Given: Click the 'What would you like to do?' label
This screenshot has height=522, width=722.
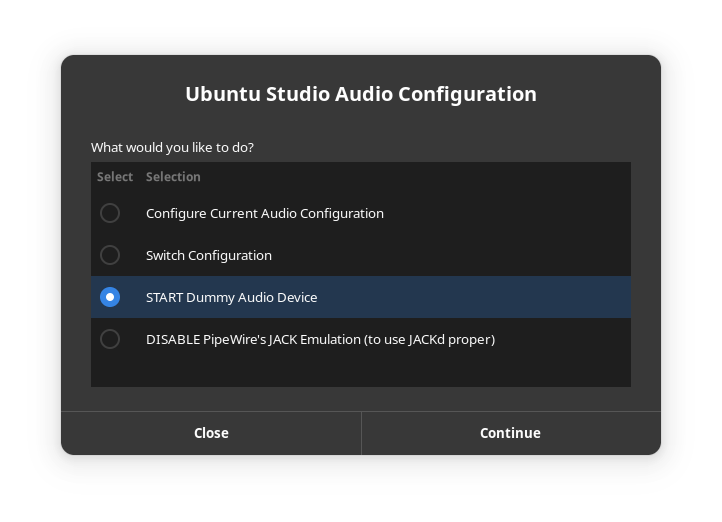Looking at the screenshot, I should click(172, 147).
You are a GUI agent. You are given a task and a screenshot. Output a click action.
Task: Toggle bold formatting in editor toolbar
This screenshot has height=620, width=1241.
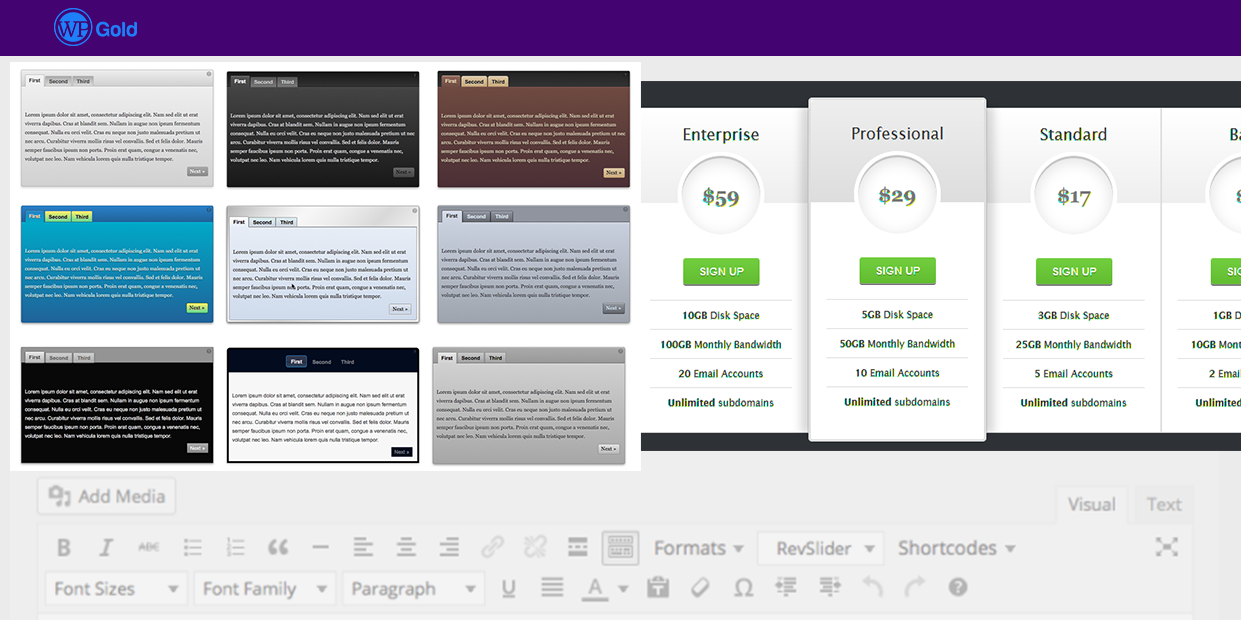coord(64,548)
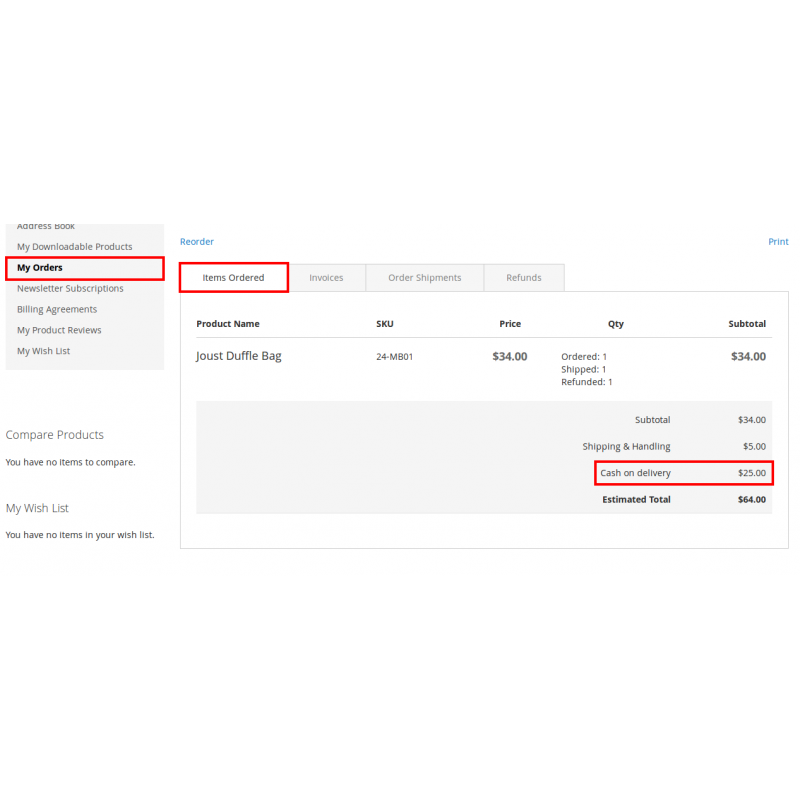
━━━━━━━━
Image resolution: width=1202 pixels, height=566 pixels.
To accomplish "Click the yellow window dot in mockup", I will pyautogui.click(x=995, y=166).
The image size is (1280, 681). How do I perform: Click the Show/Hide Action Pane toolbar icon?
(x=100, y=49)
━━━━━━━━
## [Your goal]
Print, word for word, the lines above that run from the line containing "Given: Click the" to the line containing "You are a GUI", both included. Keep the pictures out.

## [Answer below]
Given: Click the 'What would you like to do?' label
This screenshot has height=522, width=722.
Looking at the screenshot, I should click(172, 147).
You are a GUI agent. You are given a task and a screenshot. Output a click action.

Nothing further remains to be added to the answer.